--- Start EXERCISE INPUTS ---

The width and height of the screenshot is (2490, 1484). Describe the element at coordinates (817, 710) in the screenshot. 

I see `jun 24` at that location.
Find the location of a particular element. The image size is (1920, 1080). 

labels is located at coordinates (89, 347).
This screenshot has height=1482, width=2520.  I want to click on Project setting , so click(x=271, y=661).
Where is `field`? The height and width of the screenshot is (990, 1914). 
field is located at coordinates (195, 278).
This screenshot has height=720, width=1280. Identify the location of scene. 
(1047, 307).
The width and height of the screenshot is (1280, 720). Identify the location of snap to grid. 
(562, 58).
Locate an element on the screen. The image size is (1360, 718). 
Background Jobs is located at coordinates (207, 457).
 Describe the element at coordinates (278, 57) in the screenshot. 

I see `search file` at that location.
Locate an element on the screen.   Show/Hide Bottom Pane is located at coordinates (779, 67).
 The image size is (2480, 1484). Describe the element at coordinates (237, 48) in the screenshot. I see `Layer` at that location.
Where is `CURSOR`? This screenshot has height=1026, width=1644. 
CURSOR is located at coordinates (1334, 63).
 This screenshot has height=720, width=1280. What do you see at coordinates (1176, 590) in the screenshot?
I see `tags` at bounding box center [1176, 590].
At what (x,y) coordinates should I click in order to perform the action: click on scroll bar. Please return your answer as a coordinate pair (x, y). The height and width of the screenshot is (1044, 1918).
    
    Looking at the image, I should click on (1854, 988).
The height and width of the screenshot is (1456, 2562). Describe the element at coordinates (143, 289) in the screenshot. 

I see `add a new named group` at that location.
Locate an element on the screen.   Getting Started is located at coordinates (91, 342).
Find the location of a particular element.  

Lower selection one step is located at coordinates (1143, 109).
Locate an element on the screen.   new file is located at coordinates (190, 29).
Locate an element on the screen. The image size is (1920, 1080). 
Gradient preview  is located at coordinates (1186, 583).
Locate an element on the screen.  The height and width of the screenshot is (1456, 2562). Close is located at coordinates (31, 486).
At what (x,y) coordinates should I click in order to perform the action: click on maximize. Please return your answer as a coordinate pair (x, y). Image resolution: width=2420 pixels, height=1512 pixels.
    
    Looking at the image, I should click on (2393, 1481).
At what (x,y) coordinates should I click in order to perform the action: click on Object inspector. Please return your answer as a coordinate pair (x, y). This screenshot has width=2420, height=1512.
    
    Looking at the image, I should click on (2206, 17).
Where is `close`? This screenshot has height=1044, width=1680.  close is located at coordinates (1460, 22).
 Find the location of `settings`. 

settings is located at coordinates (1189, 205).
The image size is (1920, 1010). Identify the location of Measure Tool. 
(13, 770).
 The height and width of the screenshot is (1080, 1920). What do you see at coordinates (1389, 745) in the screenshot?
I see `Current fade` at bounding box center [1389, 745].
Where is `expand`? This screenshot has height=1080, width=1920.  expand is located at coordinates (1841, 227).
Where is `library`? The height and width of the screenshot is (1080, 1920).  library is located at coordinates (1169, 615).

--- End EXERCISE INPUTS ---

- WHAT THE TASK REQUIRES -
Rewrite all the records above, replacing every occurrence of "Locate an element on the screen" with "Find an element on the screen" and leaving everything else unchanged.

- WRITTEN SOLUTION -
The width and height of the screenshot is (2490, 1484). Describe the element at coordinates (817, 710) in the screenshot. 

I see `jun 24` at that location.
Find the location of a particular element. The image size is (1920, 1080). 

labels is located at coordinates (89, 347).
This screenshot has height=1482, width=2520.  I want to click on Project setting , so click(x=271, y=661).
Where is `field`? The height and width of the screenshot is (990, 1914). 
field is located at coordinates (195, 278).
This screenshot has height=720, width=1280. Identify the location of scene. 
(1047, 307).
The width and height of the screenshot is (1280, 720). Identify the location of snap to grid. 
(562, 58).
Find an element on the screen. The image size is (1360, 718). 
Background Jobs is located at coordinates (207, 457).
 Describe the element at coordinates (278, 57) in the screenshot. 

I see `search file` at that location.
Find an element on the screen.   Show/Hide Bottom Pane is located at coordinates (779, 67).
 The image size is (2480, 1484). Describe the element at coordinates (237, 48) in the screenshot. I see `Layer` at that location.
Where is `CURSOR`? This screenshot has height=1026, width=1644. 
CURSOR is located at coordinates (1334, 63).
 This screenshot has height=720, width=1280. What do you see at coordinates (1176, 590) in the screenshot?
I see `tags` at bounding box center [1176, 590].
At what (x,y) coordinates should I click in order to perform the action: click on scroll bar. Please return your answer as a coordinate pair (x, y). The height and width of the screenshot is (1044, 1918).
    
    Looking at the image, I should click on (1854, 988).
The height and width of the screenshot is (1456, 2562). Describe the element at coordinates (143, 289) in the screenshot. 

I see `add a new named group` at that location.
Find an element on the screen.   Getting Started is located at coordinates (91, 342).
Find the location of a particular element.  

Lower selection one step is located at coordinates (1143, 109).
Find an element on the screen.   new file is located at coordinates (190, 29).
Find an element on the screen. The image size is (1920, 1080). 
Gradient preview  is located at coordinates (1186, 583).
Find an element on the screen.  The height and width of the screenshot is (1456, 2562). Close is located at coordinates (31, 486).
At what (x,y) coordinates should I click in order to perform the action: click on maximize. Please return your answer as a coordinate pair (x, y). Image resolution: width=2420 pixels, height=1512 pixels.
    
    Looking at the image, I should click on (2393, 1481).
At what (x,y) coordinates should I click in order to perform the action: click on Object inspector. Please return your answer as a coordinate pair (x, y). This screenshot has width=2420, height=1512.
    
    Looking at the image, I should click on (2206, 17).
Where is `close`? This screenshot has height=1044, width=1680.  close is located at coordinates (1460, 22).
 Find the location of `settings`. 

settings is located at coordinates (1189, 205).
The image size is (1920, 1010). Identify the location of Measure Tool. 
(13, 770).
 The height and width of the screenshot is (1080, 1920). What do you see at coordinates (1389, 745) in the screenshot?
I see `Current fade` at bounding box center [1389, 745].
Where is `expand`? This screenshot has height=1080, width=1920.  expand is located at coordinates (1841, 227).
Where is `library`? The height and width of the screenshot is (1080, 1920).  library is located at coordinates (1169, 615).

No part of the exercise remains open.